◆ **WHAT YOU HAVE TO DO**
Each line below containing the word "Network" needs to be shown.

┄┄┄┄┄┄┄┄┄┄┄┄┄┄┄┄┄┄┄┄

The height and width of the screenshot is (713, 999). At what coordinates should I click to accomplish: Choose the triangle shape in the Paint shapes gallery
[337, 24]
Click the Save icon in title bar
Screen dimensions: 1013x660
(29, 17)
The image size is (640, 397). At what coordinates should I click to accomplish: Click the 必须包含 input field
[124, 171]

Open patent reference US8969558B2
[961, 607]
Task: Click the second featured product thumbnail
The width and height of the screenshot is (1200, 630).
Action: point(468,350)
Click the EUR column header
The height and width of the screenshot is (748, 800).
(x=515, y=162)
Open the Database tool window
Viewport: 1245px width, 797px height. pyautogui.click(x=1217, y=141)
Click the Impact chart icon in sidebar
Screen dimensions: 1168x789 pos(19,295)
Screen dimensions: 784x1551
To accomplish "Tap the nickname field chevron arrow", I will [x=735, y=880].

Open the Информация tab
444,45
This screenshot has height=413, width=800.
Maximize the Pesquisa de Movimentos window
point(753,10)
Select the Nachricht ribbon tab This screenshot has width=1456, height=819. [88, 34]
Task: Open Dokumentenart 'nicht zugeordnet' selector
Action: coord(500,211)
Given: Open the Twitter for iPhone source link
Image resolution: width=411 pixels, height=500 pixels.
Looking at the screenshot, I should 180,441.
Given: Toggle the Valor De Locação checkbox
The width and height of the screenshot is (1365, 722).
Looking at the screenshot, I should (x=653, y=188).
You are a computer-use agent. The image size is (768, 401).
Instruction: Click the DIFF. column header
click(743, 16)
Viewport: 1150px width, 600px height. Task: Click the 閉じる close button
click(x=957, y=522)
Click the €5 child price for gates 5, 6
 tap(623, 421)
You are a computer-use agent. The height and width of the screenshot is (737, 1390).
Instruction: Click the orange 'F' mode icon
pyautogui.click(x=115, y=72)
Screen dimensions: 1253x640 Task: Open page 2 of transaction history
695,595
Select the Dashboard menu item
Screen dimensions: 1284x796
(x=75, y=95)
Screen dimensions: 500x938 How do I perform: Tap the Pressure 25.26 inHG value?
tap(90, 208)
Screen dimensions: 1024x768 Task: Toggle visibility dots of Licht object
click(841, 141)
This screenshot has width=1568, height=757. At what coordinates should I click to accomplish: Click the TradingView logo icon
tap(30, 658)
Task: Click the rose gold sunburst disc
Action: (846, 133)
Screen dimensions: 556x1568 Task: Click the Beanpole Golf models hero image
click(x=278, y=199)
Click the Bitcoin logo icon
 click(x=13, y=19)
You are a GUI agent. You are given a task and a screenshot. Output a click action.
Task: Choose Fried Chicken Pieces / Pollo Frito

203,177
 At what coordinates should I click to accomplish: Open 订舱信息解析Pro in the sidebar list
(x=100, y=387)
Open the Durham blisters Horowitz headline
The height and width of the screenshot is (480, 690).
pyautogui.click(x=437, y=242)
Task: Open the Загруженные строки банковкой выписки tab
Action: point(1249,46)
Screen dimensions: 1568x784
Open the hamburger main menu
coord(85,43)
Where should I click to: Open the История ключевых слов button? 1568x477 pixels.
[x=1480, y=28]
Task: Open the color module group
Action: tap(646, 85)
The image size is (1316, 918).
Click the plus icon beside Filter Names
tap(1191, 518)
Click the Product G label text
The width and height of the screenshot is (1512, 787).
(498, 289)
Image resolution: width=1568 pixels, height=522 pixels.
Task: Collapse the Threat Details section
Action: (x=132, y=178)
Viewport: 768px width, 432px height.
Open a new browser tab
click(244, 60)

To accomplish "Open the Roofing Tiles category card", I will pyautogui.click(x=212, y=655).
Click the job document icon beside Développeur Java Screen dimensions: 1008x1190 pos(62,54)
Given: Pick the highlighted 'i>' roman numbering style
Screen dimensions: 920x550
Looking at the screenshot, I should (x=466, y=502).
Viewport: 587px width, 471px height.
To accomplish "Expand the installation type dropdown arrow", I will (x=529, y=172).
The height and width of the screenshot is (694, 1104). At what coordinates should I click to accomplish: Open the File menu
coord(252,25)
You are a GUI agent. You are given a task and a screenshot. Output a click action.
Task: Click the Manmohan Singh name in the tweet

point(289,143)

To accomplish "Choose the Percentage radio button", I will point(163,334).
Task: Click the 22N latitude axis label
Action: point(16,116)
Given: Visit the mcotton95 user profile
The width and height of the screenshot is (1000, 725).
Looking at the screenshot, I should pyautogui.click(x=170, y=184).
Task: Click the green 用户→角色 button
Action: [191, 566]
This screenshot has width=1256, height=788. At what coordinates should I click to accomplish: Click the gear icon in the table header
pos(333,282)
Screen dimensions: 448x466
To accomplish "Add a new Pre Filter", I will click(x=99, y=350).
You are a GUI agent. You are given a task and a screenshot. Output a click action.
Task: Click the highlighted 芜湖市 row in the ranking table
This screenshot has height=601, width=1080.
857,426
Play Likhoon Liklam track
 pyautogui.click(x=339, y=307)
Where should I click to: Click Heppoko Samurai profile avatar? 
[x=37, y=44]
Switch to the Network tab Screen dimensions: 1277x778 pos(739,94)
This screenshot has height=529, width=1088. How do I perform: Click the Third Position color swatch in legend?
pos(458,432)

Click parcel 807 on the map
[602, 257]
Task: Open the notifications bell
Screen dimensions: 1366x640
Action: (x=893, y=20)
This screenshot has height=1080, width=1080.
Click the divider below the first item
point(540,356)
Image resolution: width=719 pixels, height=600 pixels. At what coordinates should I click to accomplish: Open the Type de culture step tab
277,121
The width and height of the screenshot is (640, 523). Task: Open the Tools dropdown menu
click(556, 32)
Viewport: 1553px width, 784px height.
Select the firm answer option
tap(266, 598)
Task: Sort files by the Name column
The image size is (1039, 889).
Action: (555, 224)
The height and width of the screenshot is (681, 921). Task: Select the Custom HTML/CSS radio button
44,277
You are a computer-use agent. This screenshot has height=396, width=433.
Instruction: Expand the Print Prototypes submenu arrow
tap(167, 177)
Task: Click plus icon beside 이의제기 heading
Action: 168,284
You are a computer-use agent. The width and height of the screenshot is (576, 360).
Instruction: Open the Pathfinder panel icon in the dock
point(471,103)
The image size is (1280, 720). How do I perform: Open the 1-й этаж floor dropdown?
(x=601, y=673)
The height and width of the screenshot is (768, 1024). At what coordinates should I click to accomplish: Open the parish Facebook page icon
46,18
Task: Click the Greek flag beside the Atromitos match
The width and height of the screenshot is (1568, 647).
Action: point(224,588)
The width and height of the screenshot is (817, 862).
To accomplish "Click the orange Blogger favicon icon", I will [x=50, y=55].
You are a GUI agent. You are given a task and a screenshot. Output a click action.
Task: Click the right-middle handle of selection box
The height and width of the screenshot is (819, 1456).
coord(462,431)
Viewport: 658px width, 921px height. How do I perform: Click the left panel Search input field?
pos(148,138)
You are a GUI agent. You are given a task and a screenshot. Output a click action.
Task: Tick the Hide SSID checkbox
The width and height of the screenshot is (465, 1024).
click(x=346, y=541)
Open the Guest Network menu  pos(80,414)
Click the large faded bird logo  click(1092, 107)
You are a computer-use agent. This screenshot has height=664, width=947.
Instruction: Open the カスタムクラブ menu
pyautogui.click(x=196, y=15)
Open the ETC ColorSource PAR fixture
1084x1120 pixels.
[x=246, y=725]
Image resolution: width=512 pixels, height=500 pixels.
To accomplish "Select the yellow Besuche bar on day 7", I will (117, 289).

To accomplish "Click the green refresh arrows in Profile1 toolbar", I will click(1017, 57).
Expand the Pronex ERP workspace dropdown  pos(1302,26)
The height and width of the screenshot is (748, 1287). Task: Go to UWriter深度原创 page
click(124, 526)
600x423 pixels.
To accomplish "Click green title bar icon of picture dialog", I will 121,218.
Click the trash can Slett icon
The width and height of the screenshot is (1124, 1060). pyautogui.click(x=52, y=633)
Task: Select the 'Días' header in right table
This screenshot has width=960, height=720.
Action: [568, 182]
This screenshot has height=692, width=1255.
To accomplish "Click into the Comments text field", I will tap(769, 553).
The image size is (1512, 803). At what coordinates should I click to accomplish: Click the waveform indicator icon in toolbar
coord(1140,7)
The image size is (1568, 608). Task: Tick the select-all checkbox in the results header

┄┄┄┄┄┄┄┄┄┄┄┄┄┄┄┄┄┄┄┄

◆ **RESPONSE AREA**
Switch to the Network tab Screen dimensions: 1277x778 pos(739,94)
Open the Guest Network menu  pos(80,414)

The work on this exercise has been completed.